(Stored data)
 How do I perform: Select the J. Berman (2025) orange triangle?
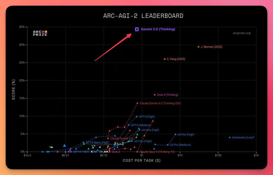point(198,47)
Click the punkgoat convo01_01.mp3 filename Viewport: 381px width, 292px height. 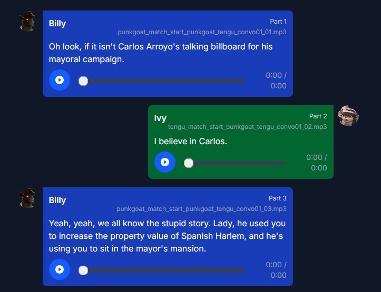pyautogui.click(x=202, y=32)
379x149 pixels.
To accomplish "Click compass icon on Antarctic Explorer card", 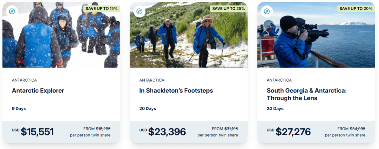I will pos(12,11).
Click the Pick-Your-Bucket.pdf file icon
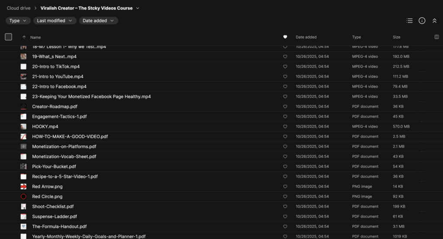443x239 pixels. point(23,167)
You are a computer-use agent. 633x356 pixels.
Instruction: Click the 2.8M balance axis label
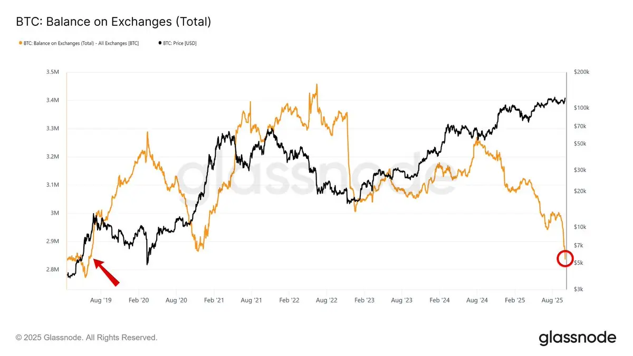(x=52, y=270)
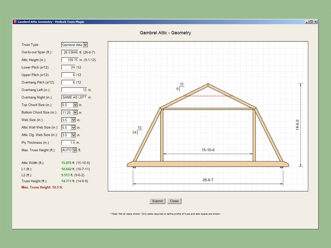Click the Out-to-out Span input field

(70, 52)
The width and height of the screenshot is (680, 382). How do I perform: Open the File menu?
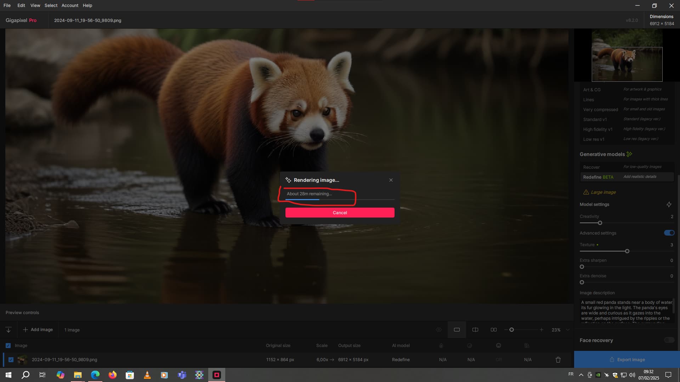click(x=7, y=5)
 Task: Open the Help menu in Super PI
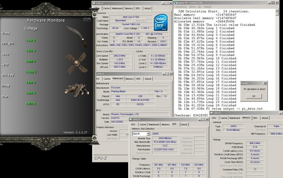click(207, 7)
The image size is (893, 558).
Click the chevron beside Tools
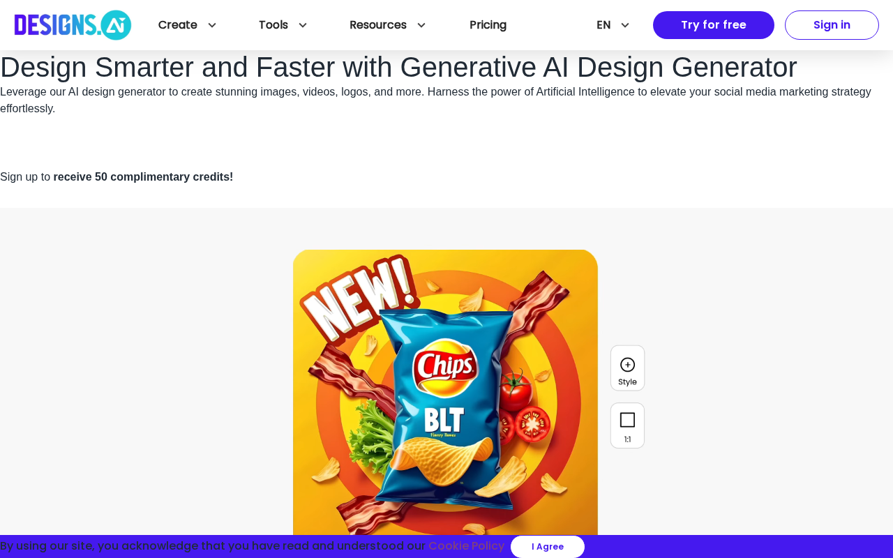click(303, 25)
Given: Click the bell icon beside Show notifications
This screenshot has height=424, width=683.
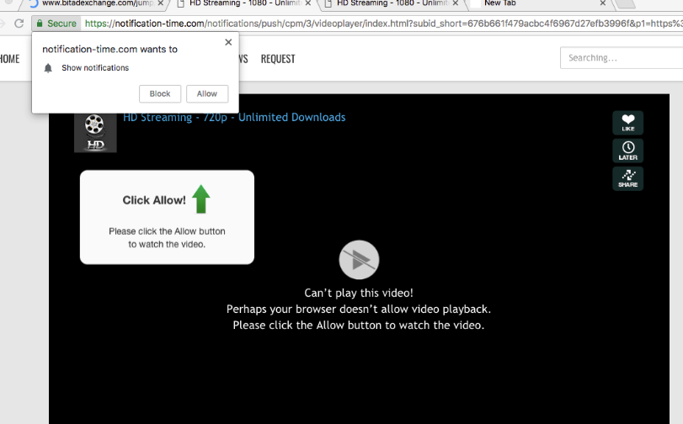Looking at the screenshot, I should pos(49,68).
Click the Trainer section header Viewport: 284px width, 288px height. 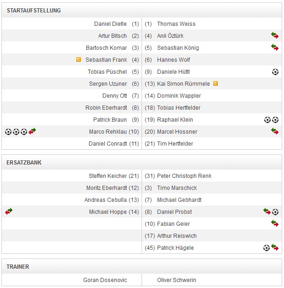pyautogui.click(x=18, y=267)
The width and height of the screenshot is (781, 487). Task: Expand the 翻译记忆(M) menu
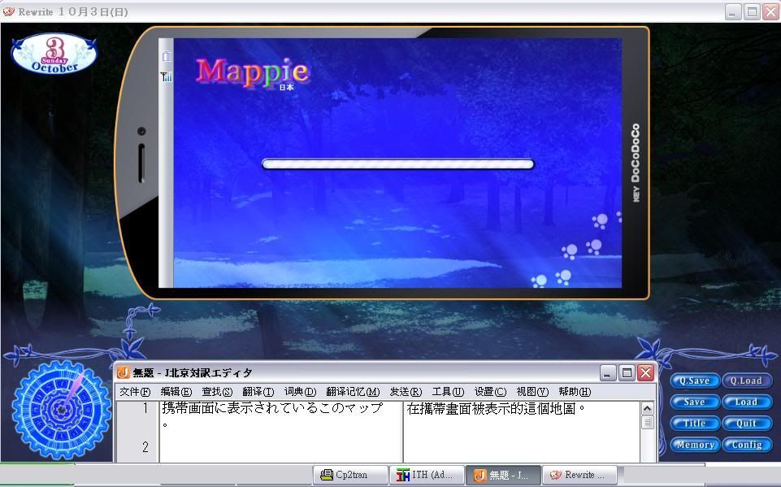point(353,392)
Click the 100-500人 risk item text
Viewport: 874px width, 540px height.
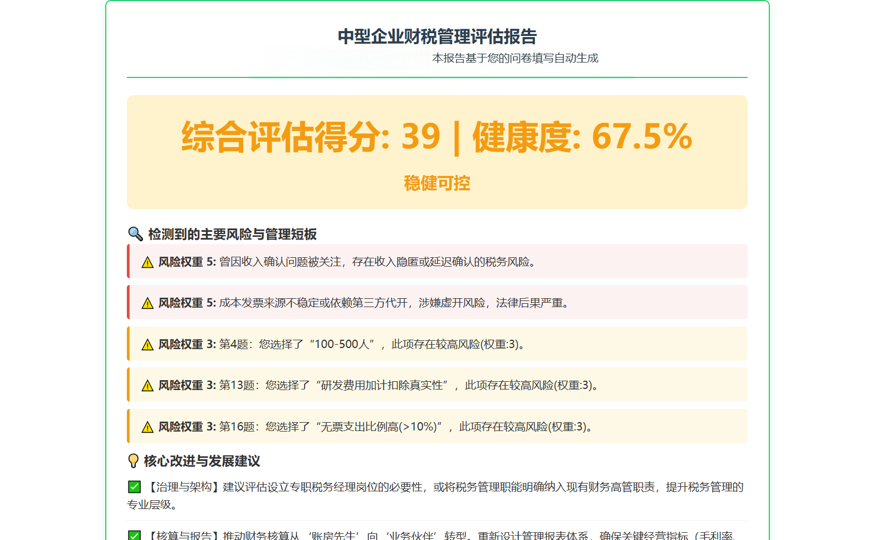pyautogui.click(x=341, y=344)
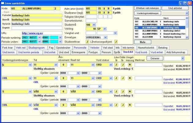Toggle Uregelmessig N box in first row
193x123 pixels.
(x=130, y=65)
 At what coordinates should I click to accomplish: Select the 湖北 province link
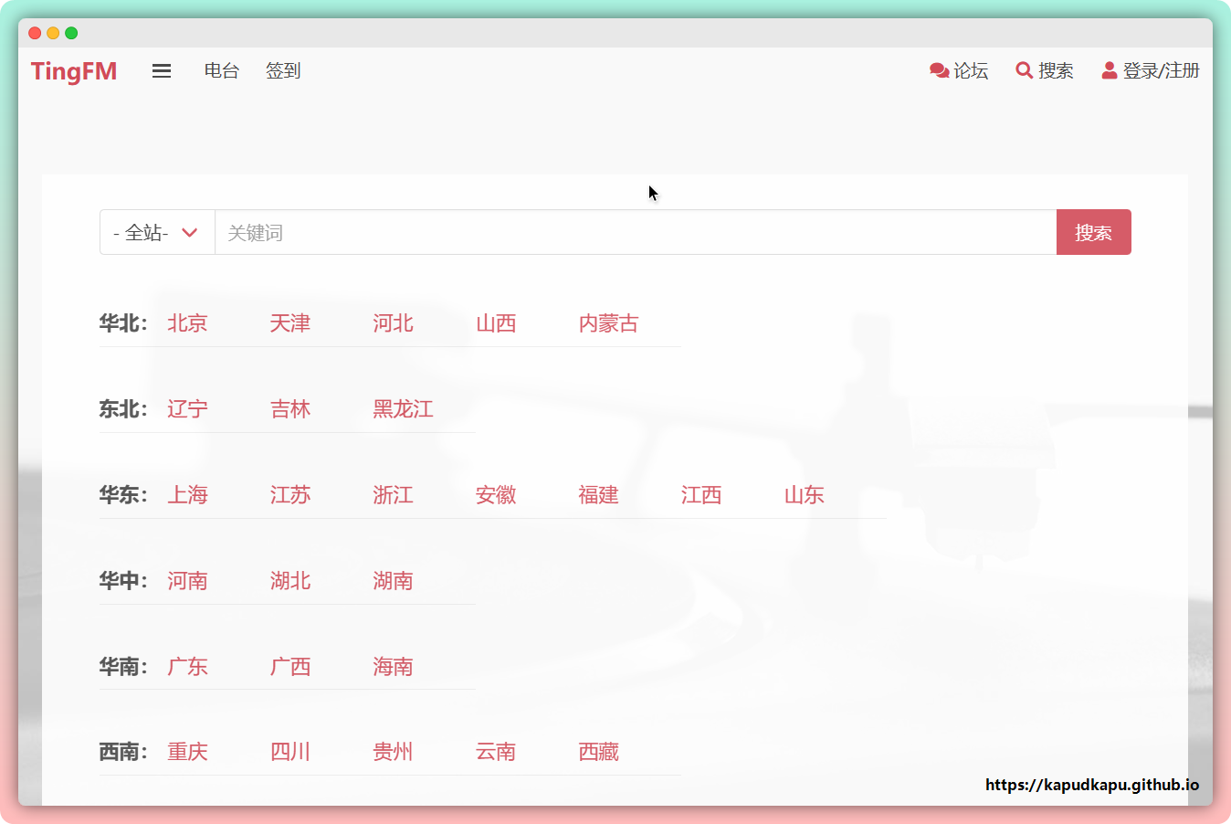[290, 581]
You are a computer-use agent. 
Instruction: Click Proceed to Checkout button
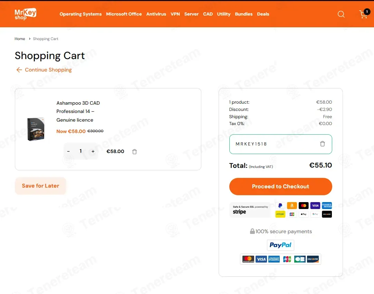tap(280, 186)
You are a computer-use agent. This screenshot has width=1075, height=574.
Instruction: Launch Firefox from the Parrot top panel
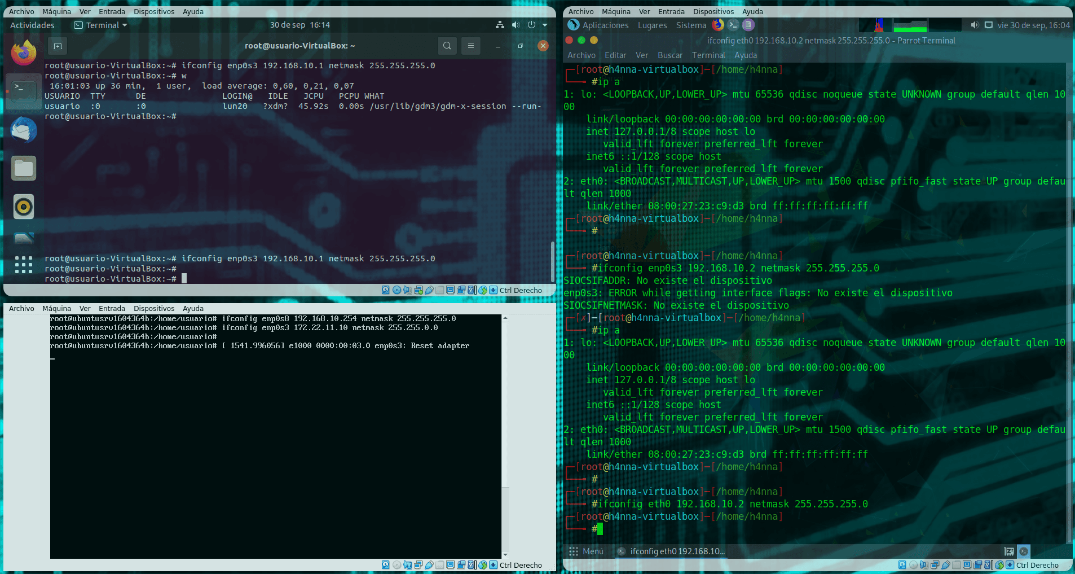[x=717, y=25]
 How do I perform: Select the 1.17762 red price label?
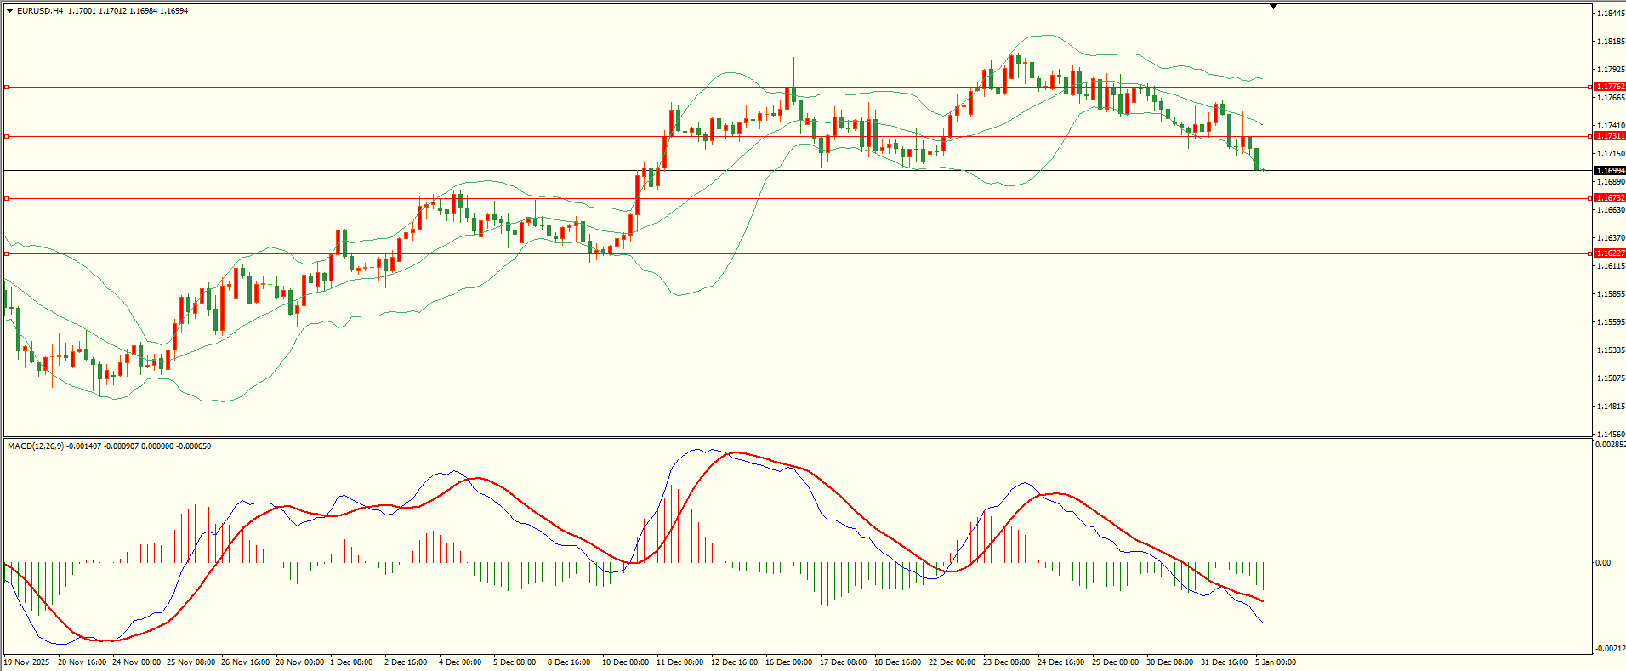pos(1610,87)
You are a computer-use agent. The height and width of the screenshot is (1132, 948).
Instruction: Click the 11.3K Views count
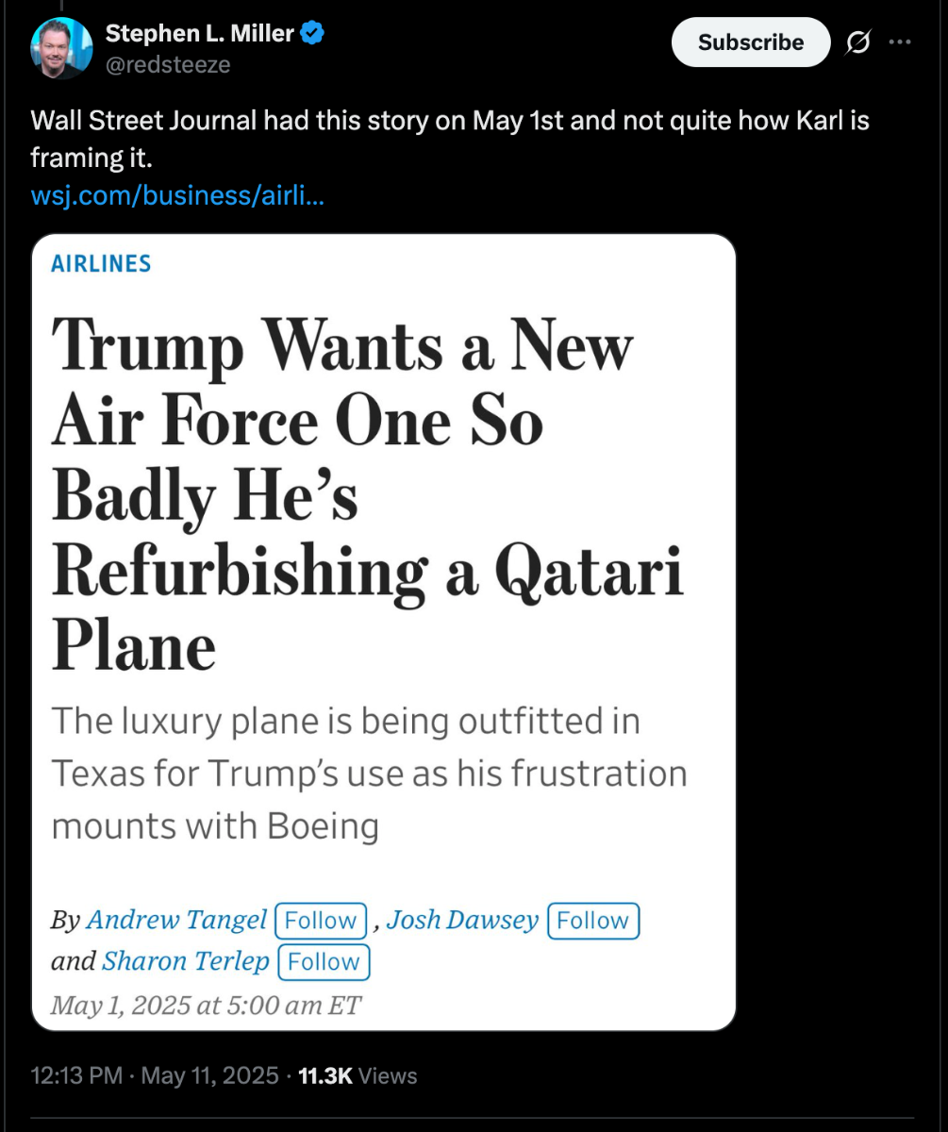pyautogui.click(x=358, y=1075)
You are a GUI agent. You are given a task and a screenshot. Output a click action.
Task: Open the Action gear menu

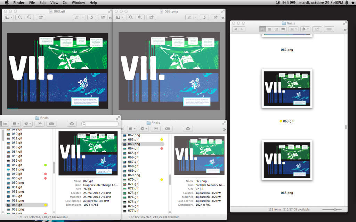(x=305, y=29)
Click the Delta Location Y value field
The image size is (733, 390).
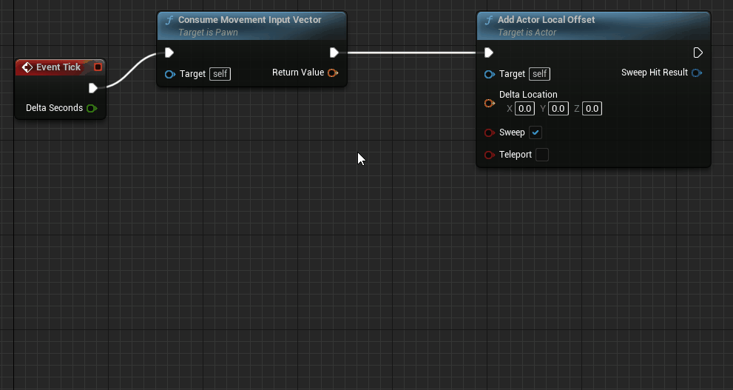(558, 109)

Given exercise: Copy the lines word for word, from the line containing "The image size is (893, 558)." to the line containing "Looking at the", and omit the pictures from your answer.

Task result:
The image size is (893, 558).
Click the chevron beside Tools
click(303, 25)
Given: Click the bell icon beside Show notifications
This screenshot has height=424, width=683.
Looking at the screenshot, I should pos(49,68).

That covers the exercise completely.